Bandung Raya memiliki transportasi umum berupa Teman Bus Trans Metro Pasundan. Namun, dilansir dari aplikasi MitraDarat yang dikeluarkan oleh Kementerian Perhubungan melalui Direktorat Jenderal Perhubungan Darat, jumlah koridor atau jumlah rute yang disediakan dari Teman Bus Trans Metro Pasundan hanya 5 koridor saja, yaitu koridor 1D, koridor 2D, koridor 3D, koridor 4D, dan Koridor 5D. Kelima koridor tersebut belum menjangkau lokasi wisata yang ada di Kota Bandung dan tidak ada transportasi umum lain yang terintegrasi dengan bus Trans Metro Pasundan untuk melanjutkan perjalanan menuju lokasi wisata di Bandung Raya.

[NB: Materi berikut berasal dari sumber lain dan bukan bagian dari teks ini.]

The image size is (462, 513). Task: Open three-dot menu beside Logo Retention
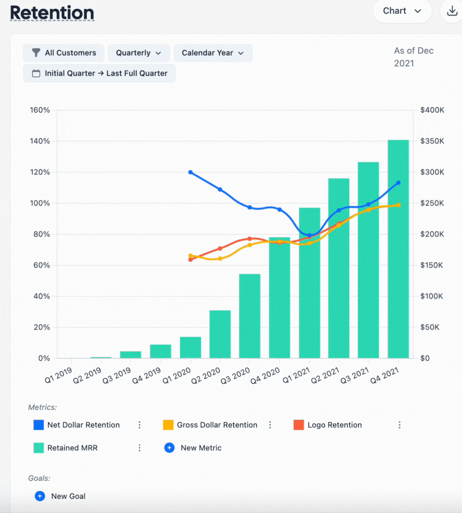[399, 425]
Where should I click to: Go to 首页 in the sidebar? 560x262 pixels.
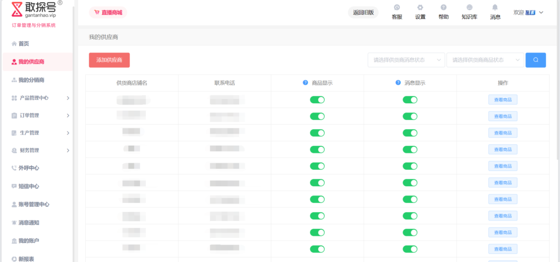coord(24,44)
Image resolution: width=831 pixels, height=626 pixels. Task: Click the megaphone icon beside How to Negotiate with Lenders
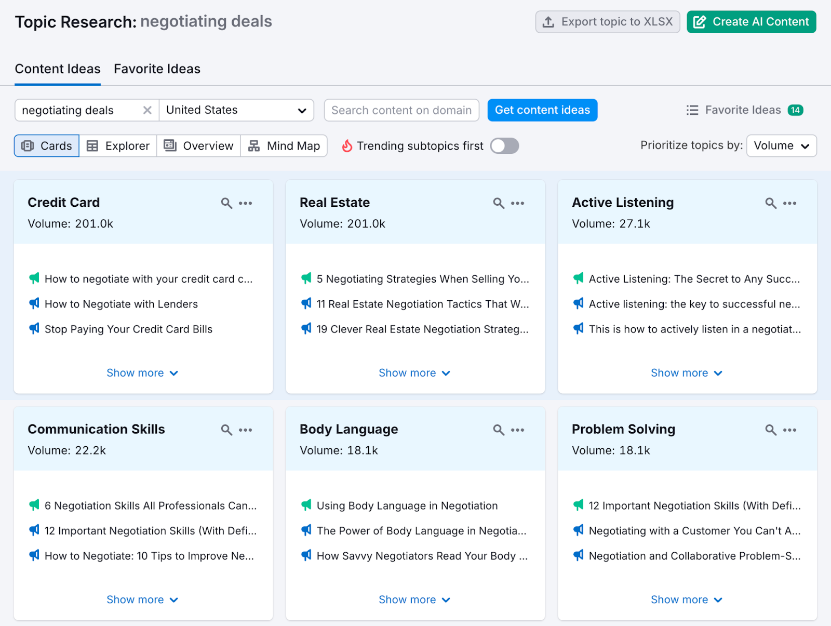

Contohnya adalah ketika ada wisatawan dari Kabupaten Bandung Barat ingin menuju salah satu pusat perbelanjaan atau mall yang ada di Kota Bandung, jika ia ingin menggunakan transportasi umum, hanya ada pilihan untuk menggunakan taxi online, mobil pribadi, Teman Bus Trans Metro Pasundan, dan angkot. Jika ia menggunakan opsi Teman Bus Trans Metro Pasundan, maka ia harus turun di halte Alun -- Alun Bandung dan melanjutkan perjalanan dengan ojek online atau taxi online, sehingga ia harus mengeluarkan biaya yang cukup besar untuk mencapai mall. Hal tersebut sangat tidak efisien dan membuat wisatawan cenderung memilih menggunakan mobil pribadi dibandingkan dengan transportasi umum.
Masalah ini yang harus diperhatikan oleh Pemkot Bandung, Pemerintah Kota/Kabupaten daerah penyangga, dan Pemerintah Provinsi Jawa Barat untuk menyediakan transportasi umum yang terintegrasi, nyaman, dan aman bagi wisatawan dan masyarakat setempat. Jika transportasi umum sudah diperbaiki dari aspek keamanan, kenyamanan, dan integrasi yang baik, angka kemacetan yang disebabkan oleh volume kendaraan pribadi diproyeksikan akan menurun akibat masyarakat lebih memilih untuk menggunakan transportasi umum. Selain itu, masalah terkait dengan angkutan kota yang semrawut harus segera ditata ulang agar menjadi transportasi umum yang unggulan.
Angkutan kota sendiri bisa dibenahi dengan cara mencontoh program JakLingko yang diterapkan di Jakarta. Pemprov Jakarta menerapkan program JakLingko dan menjadikan angkutan kota bagian dari program tersebut. Pemprov Jakarta memberi nama mikrotrans untuk armada angkutan kota yang dapat menjangkau area yang lebih kecil atau area yang bisa tidak bisa dilalui oleh bus TransJakarta atau Minitrans. Pemkot Bandung bisa mencontoh program JakLingko yang diterapkan di Jakarta agar transportasi umum Teman Bus Trans Metro Pasundan memiliki rute yang jelas dan menjangkau seluruh wilayah Bandung Raya serta menjangkau seluruh lokasi wisata Bandung Raya. Selain itu, dengan menerapkan program yang mirip dengan JakLingko, Pemkot Bandung dapat melakukan penertiban angkot dengan cara menjadikan angkot berada di bawah program yang mirip dengan JakLingko dan membuat titik pemberhentian dan rute yang jelas sehingga terintegrasi dengan Teman Bus Trans Metro Pasundan. Dengan program tersebut, jumlah angkutan kota yang suka berhenti sembarangan dan menyebabkan kemacetan dapat dikurangi secara signifikan. Â
Untuk mewujudkan program, tersebut, Pemerintah Kota Bandung harus membangun sinergi yang baik dengan Pemerintah kota atau kabupaten penyangga dan dengan Pemerintah Provinsi Jawa Barat untuk mendukung program pembenahan angkutan kota dan transportasi umum lain, sehingga transportasi umum bisa menjadi pilihan bagi masyarakat untuk berkegiatan sehari -- hari. Tidak hanya dalam berkegiatan sehari-hari, transportasi umum diharapkan berdampak dalam akses menuju lokasi wisata yang ada di Wilayah Bandung Raya, sehingga wisatawan memiliki banyak opsi menuju ke lokasi wisata yang ada di Wilayah Bandung Raya.